'La casa': la morada prometida
Una novela de la filóloga Elena Marqués, sobre los vínculos familiares, el destino y muchas otras cosas más
Los teóricos afirman que la literatura desvela la esencia de lo real. Efectivamente, una de las formas que tiene para crear su universo de ficción consiste en interpretar un referente, atribuyéndole o descubriéndole significados ocultos. Muchas obras literarias han explorado los múltiples sentidos del término «casa»: la casa como familia o estirpe; la casa como empresa o actividad; la casa como lugar para vivir. Elena Marqués (Sevilla, 1968) explora todos estos significados en su última novela, publicada por la editorial Extravertida.
Los Tejedor son oriundos de Bárgina, un pequeño pueblo del norte de España que está al borde de la desaparición. Carmen es la última de la estirpe que permanece en el pueblo, o cerca. Ha visto morir a sus parientes y ha asistido al lento deterioro de la casa familiar, que ahora está en un estado ruinoso. Para evitar que la propiedad sea derribada o ocupada, decide convocar a dos primas suyas, Luisa y Elena, urbanitas y descendientes de «los que se fueron». Estas responden a la llamada y abandonan sus vidas para rescatar una casa que apenas conocen. Creen que, de alguna manera, salvarla conllevaría su propia salvación, aunque tengan que volver a convivir después años de distanciamiento y tiranteces.

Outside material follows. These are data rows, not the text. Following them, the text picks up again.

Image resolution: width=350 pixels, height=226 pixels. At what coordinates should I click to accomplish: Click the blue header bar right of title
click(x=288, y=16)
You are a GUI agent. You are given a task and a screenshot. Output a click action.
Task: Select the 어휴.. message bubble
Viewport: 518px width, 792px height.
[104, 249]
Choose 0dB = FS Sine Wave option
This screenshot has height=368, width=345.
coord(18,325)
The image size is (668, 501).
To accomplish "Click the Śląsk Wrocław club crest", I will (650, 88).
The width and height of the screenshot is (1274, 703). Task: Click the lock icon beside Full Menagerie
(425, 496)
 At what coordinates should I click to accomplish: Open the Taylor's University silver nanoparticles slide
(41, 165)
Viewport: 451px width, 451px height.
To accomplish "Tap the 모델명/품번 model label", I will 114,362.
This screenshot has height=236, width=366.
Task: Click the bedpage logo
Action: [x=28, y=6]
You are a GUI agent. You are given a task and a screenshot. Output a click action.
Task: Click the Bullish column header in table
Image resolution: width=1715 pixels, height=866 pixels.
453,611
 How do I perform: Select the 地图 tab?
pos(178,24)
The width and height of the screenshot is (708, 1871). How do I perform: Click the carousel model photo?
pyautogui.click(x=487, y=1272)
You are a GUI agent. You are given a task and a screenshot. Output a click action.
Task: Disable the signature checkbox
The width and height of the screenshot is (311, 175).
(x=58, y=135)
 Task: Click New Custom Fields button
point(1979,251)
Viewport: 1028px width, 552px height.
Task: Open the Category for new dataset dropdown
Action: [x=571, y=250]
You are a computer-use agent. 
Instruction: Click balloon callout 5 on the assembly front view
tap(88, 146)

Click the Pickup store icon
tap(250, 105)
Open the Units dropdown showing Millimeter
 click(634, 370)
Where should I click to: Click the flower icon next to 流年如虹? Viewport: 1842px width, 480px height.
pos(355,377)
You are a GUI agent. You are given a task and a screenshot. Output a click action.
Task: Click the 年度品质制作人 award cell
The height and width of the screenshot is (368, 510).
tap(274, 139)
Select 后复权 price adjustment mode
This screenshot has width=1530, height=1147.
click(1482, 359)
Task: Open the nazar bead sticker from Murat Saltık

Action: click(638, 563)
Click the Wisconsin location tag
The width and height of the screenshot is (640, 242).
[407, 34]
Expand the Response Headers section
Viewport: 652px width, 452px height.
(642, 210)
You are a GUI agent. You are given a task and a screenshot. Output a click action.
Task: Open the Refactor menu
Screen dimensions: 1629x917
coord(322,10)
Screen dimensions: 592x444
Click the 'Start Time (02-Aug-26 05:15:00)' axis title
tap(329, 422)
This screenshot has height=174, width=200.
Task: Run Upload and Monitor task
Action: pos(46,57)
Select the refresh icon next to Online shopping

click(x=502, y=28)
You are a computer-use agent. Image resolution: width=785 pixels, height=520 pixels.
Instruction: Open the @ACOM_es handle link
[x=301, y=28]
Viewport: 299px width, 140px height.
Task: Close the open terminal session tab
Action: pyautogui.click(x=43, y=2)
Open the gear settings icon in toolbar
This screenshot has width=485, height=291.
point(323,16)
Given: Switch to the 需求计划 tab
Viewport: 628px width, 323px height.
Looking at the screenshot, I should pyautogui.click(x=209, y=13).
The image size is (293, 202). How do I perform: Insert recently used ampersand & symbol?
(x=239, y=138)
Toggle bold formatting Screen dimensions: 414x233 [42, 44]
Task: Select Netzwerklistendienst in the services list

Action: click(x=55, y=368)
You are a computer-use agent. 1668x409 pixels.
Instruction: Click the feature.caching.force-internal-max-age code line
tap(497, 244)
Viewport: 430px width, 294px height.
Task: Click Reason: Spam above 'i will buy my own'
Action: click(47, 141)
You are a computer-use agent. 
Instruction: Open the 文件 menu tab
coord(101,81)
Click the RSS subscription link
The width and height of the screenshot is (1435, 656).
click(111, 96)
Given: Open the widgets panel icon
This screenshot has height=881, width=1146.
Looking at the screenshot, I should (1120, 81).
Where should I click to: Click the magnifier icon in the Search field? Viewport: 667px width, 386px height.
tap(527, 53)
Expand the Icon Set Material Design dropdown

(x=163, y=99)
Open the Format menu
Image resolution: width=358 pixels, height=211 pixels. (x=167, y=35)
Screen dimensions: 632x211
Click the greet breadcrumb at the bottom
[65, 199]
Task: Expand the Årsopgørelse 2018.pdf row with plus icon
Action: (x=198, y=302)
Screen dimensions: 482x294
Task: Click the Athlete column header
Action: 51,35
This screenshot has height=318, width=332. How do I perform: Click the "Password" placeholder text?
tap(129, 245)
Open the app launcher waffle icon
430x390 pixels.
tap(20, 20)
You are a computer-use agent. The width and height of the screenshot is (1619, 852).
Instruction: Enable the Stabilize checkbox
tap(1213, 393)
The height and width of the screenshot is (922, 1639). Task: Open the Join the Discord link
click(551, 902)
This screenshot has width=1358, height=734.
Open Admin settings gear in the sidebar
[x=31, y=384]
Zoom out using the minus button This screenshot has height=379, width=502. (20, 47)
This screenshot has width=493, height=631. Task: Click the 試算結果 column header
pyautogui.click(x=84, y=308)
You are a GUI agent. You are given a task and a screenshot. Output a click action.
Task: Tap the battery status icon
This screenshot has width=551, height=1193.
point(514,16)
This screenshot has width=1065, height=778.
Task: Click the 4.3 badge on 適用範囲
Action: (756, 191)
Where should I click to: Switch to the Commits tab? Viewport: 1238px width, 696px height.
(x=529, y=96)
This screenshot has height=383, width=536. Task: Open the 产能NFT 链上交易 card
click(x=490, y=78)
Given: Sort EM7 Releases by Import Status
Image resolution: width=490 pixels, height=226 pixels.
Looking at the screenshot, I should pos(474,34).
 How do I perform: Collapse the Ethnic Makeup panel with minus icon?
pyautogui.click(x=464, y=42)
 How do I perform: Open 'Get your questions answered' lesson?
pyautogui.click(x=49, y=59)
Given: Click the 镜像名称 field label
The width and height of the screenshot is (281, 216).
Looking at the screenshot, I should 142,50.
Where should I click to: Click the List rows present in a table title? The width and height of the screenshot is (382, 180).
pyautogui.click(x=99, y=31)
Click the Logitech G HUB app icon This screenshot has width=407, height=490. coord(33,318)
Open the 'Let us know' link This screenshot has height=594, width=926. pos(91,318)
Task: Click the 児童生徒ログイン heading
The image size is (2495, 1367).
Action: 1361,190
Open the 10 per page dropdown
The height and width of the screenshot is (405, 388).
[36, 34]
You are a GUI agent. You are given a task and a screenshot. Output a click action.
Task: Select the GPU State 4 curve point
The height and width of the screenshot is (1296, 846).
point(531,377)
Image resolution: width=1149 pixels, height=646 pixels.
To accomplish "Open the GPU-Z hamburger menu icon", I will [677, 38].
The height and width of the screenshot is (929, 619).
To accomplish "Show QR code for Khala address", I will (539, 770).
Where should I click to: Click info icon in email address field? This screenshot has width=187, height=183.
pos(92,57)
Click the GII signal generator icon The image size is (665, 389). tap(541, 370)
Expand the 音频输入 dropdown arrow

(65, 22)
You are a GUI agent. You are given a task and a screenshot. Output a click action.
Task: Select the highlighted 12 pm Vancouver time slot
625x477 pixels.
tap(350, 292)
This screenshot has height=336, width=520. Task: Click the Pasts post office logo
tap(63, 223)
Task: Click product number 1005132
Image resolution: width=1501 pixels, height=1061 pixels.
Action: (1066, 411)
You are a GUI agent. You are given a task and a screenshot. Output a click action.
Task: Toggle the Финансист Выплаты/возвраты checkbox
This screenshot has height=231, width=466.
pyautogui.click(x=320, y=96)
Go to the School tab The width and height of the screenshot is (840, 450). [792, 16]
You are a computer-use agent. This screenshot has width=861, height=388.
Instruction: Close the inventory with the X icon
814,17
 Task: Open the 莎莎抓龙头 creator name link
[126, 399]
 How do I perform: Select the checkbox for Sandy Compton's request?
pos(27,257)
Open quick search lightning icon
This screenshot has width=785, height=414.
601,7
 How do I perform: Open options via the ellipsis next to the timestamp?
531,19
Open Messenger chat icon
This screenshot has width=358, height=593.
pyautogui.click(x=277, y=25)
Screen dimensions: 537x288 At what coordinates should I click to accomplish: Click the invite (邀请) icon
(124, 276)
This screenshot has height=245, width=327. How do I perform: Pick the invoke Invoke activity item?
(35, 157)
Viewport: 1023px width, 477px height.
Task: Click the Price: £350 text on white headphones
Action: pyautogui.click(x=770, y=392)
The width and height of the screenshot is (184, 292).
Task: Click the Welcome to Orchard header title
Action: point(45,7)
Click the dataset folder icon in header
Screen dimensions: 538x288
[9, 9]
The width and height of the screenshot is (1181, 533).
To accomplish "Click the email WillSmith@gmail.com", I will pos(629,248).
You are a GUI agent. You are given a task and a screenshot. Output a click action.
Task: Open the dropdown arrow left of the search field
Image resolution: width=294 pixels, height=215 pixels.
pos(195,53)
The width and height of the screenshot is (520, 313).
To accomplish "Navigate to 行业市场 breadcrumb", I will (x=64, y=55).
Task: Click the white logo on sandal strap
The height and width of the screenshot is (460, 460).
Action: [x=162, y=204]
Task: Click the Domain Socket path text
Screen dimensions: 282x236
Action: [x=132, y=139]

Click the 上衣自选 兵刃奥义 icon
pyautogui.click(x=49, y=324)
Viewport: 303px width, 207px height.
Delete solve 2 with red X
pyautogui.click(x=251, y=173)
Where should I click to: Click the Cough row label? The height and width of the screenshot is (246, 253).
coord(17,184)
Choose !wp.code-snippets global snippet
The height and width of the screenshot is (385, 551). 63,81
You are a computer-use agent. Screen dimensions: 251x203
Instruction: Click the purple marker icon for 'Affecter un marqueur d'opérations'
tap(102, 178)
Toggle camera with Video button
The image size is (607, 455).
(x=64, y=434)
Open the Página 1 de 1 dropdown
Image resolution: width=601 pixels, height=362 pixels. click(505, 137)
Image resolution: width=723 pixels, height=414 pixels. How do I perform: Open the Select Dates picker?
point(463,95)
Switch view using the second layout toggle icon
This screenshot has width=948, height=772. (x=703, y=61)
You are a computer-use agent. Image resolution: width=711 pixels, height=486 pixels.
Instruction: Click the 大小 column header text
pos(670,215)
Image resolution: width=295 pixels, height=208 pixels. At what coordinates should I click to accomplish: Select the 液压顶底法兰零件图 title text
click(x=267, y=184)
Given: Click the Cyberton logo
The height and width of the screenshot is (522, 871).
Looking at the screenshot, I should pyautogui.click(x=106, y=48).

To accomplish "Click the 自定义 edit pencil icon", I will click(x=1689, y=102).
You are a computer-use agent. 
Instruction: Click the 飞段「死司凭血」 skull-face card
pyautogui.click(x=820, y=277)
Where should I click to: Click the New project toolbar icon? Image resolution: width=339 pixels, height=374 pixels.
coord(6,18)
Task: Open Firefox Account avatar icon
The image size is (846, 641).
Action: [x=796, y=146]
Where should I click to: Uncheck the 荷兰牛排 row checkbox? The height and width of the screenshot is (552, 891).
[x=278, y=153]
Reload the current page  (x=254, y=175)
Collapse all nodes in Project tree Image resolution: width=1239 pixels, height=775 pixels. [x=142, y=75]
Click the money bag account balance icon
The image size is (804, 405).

La casa es la crónica de una familia simbolizada por una morada. La casa como estremecimiento que siente el corazón ante la ruina de todas las cosas, ante lo que ha sido y no volverá a ser jamás; la casa como manifestación simultánea del pasado (a través de los restos materiales de los que nos precedieron), del presente (a través de lo que renunciamos por vivir en ella) y del futuro (en nuestras aspiraciones como nuevos moradores); la casa también considerada como una organización laboral: Carmen, Elena y Luisa deberán adaptarse a un ritmo marcado por el campano de las becerras y la labranza del maíz para vivir de una tierra que parece estar construida sobre una ciénaga, como la de los Buendía.
extravertida / 242 págs.
La casa
En la novela se funden con éxito un realismo arrancado de la misma vida con lo fantástico y lo simbólico. El resultado es una obra controlada, pensada y bien escrita que logra evitar los excesos: cuando parece que a cierto pasaje podemos imputarle las tachas de la novela psicológica (sumar episodios equiparables a adjetivos que sirvan para definir a los personajes), la autora vuelve al propósito primordial de la profesión: contar una historia.
Varias voces toman la palabra durante la novela y cada una relatará, a su manera, cómo transcurrieron los días que pasaron en la casa. Una de estas voces advierte que los hechos que se cuentan podrían no ser exactos: «Igual que la memoria de un hombre se erige sobre la ficción y el olvido (…) los acontecimientos terminan por desenvolverse, referirse e interpretarse de mil maneras diferentes.» Y haciendo suyo aquello que dijo Philip Roth de que escribir te convierte en alguien que siempre se equivoca, este mismo personaje –protagonista y narrador de su propia historia, como los demás– sostiene «que la verdad existe, y que no es un invento más de los semiólogos, los filósofos y los novelistas, siempre dispuestos, sobre todo esos últimos (y lo digo por experiencia) a volver a narrar con artificial franqueza lo que supuestamente fue junto a lo que posiblemente tendría que haber sido.»
La casa no es, en definitiva, «solo» la historia de una saga familiar. Su lectura nos sitúa ante cuestiones como la relevancia de los lazos de sangre, la pérdida que supone tanto atender a la obligación como librarse de ella, el porvenir de los pueblos abandonados, el sentimiento de pertenencia o la determinación forzosa de algunas derrotas. Hay un tema que sobrevuela todos los demás: la escritura. La escritura como oficio, como embaucamiento o como memoria.